* _Exercise prompt_
Starting at the line that holds "Where should I", quote every line through the end of the records, both boundary lines included. Omit the pictures.
[Dataset]
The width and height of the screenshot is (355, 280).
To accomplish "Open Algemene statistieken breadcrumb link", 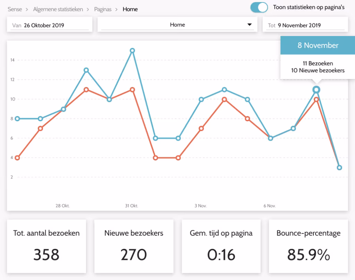I will (x=58, y=9).
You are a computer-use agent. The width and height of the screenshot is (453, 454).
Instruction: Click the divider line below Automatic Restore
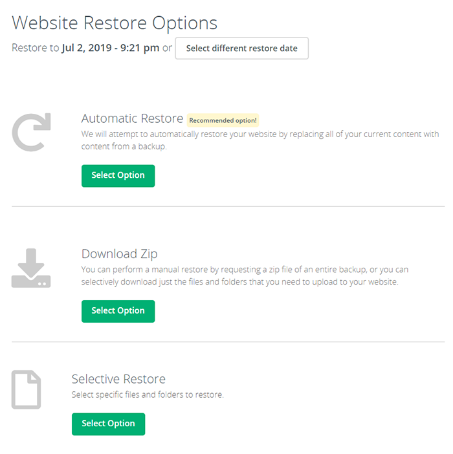click(x=228, y=206)
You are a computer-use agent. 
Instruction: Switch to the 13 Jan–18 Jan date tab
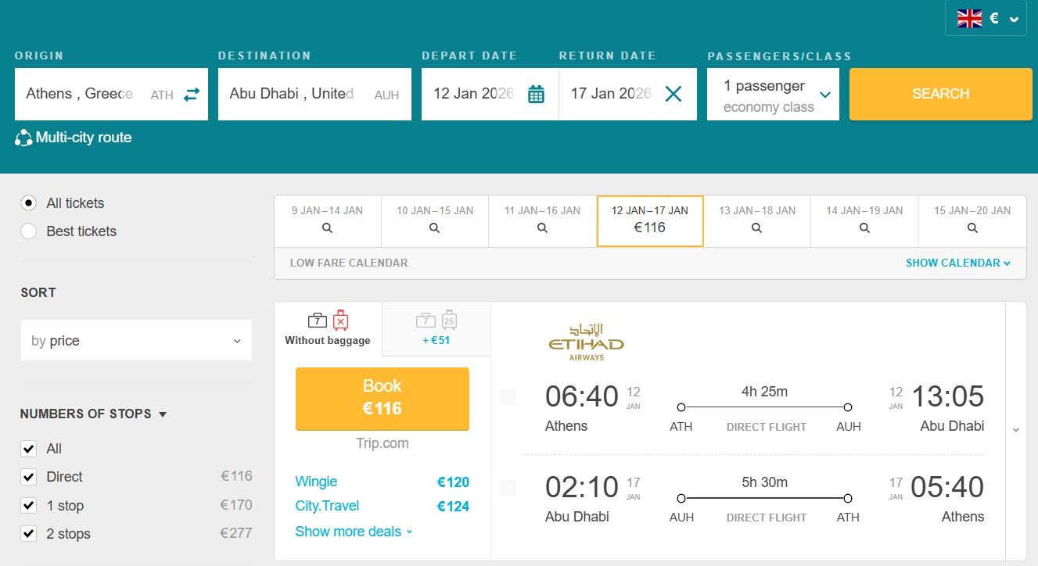tap(756, 220)
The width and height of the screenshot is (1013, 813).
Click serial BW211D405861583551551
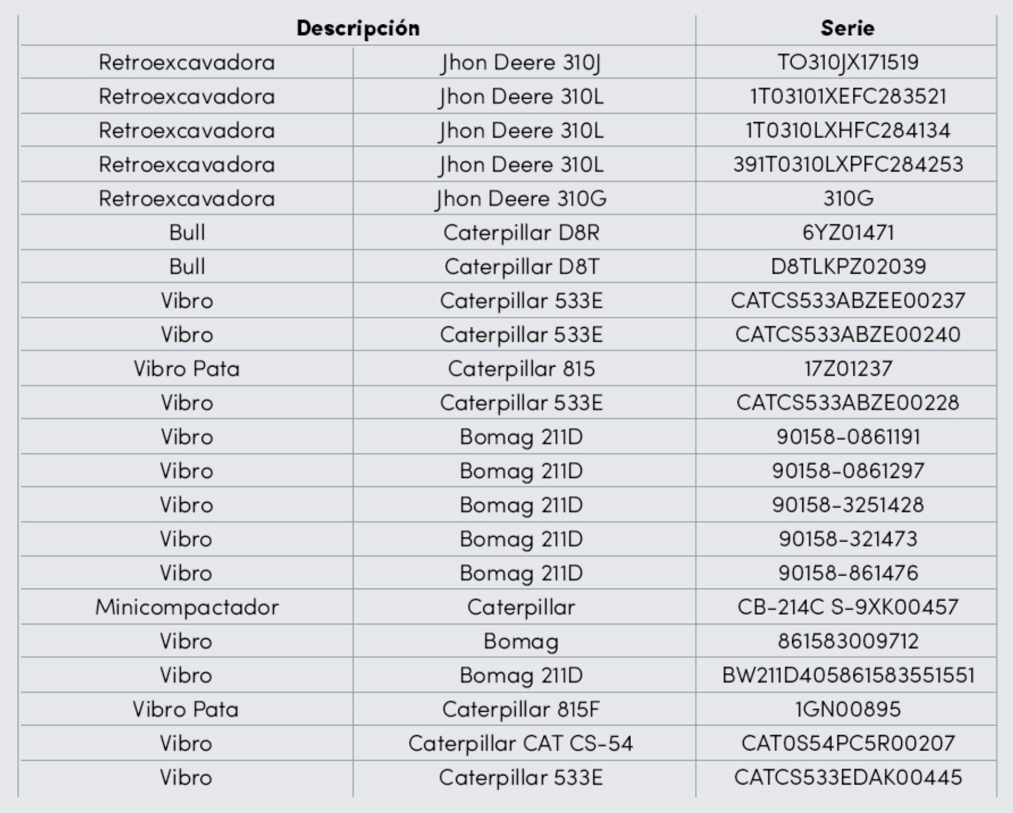[x=848, y=676]
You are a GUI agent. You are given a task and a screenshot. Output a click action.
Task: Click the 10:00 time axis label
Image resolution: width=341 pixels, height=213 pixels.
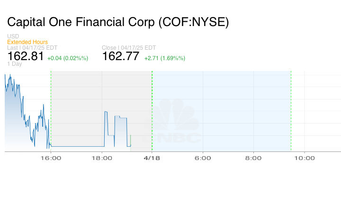[x=304, y=158]
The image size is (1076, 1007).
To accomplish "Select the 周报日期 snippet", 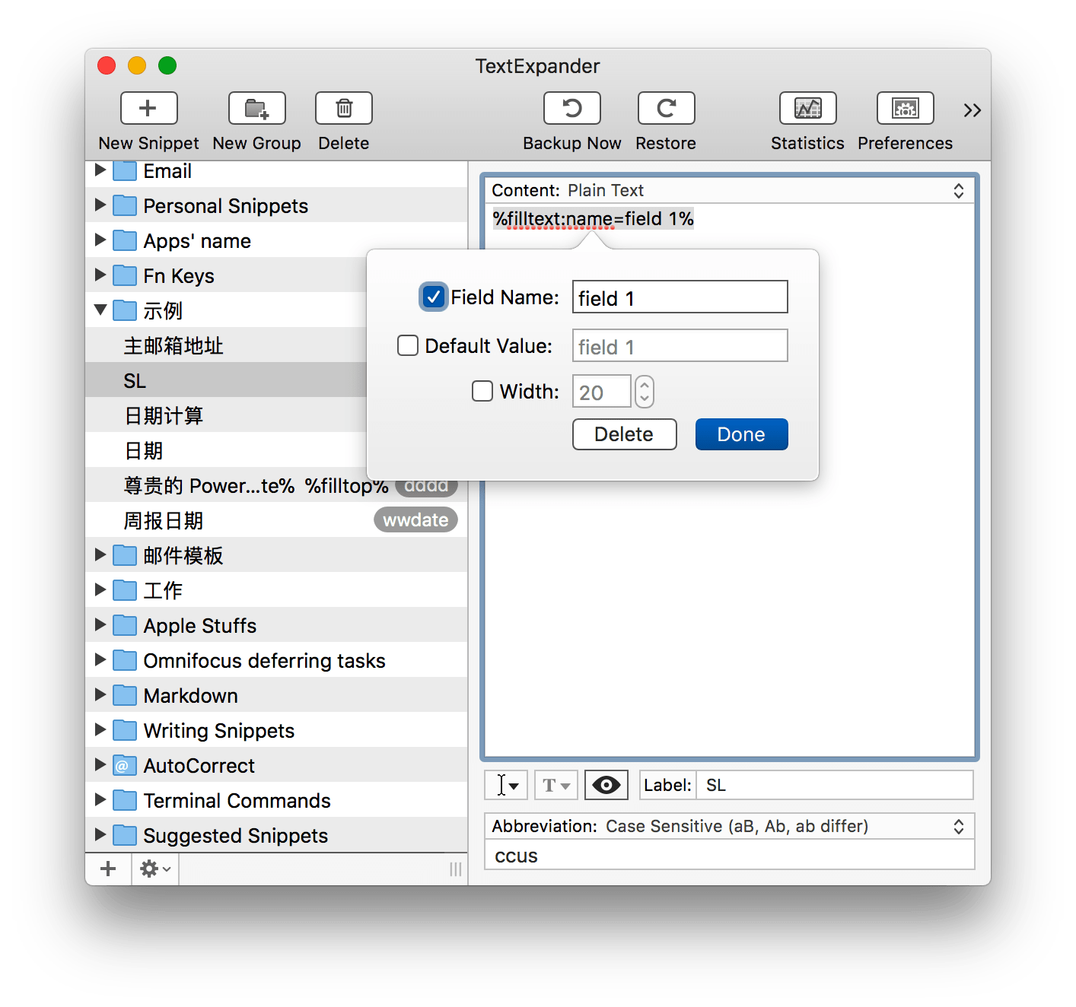I will (164, 520).
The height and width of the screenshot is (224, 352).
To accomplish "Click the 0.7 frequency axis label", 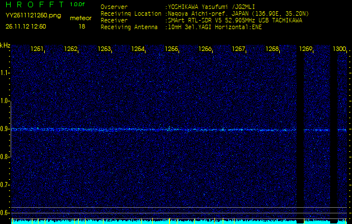I will point(5,185).
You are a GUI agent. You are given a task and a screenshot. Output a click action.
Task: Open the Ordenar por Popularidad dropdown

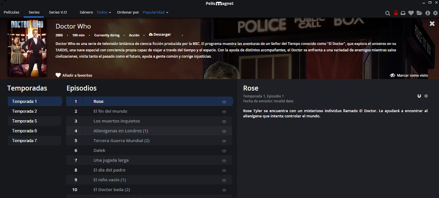click(x=155, y=12)

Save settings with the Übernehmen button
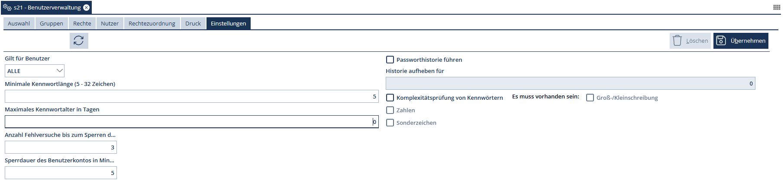pos(741,41)
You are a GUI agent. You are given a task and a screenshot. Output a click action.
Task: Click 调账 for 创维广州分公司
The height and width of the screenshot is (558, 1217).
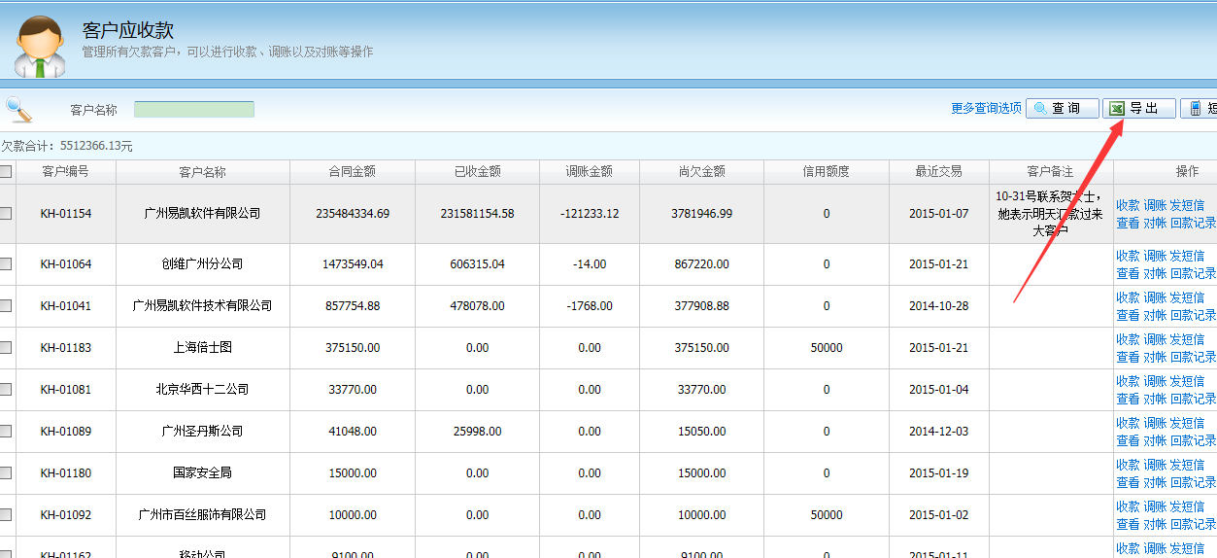click(1155, 257)
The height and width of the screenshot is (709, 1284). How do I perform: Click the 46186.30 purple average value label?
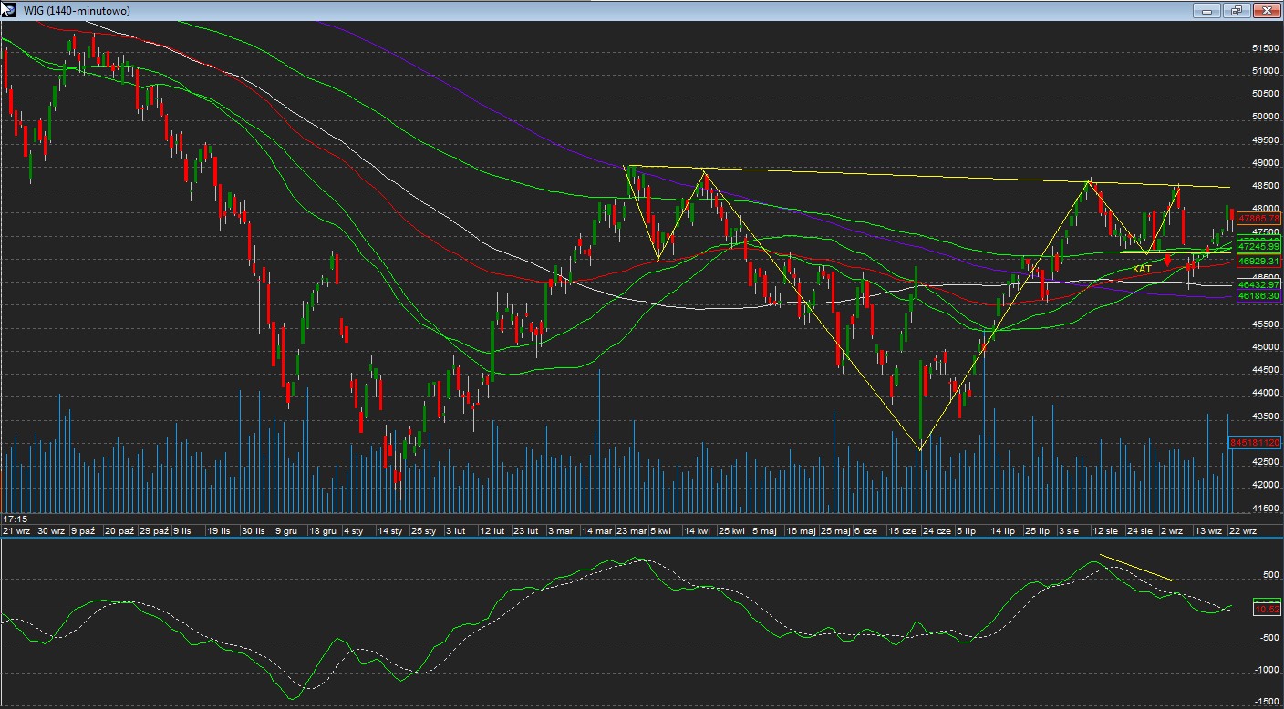coord(1256,297)
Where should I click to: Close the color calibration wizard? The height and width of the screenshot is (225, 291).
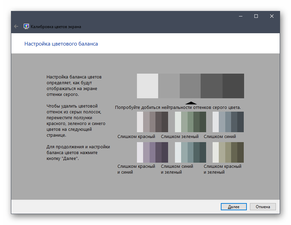272,16
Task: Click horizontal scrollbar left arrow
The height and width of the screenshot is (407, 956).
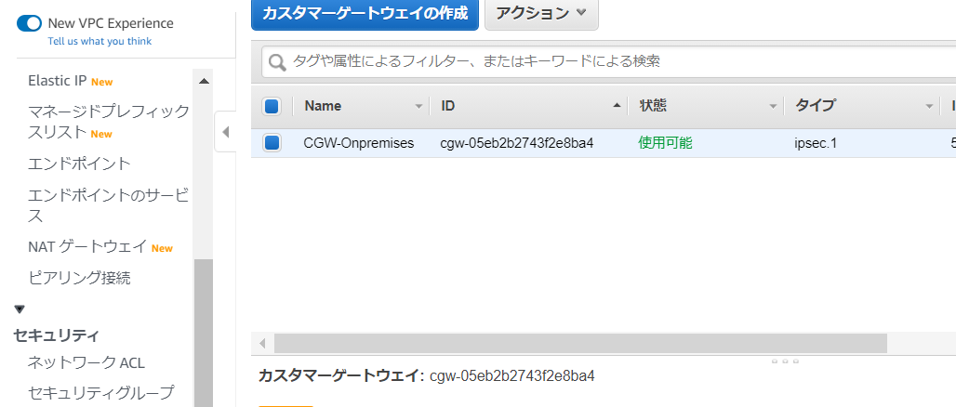Action: [x=263, y=344]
[/Dataset]
* _Solution to this problem_
Where should I click to: Close the color calibration wizard? The height and width of the screenshot is (225, 291).
272,16
Task: Click horizontal scrollbar left arrow
The height and width of the screenshot is (407, 956).
Action: [x=263, y=344]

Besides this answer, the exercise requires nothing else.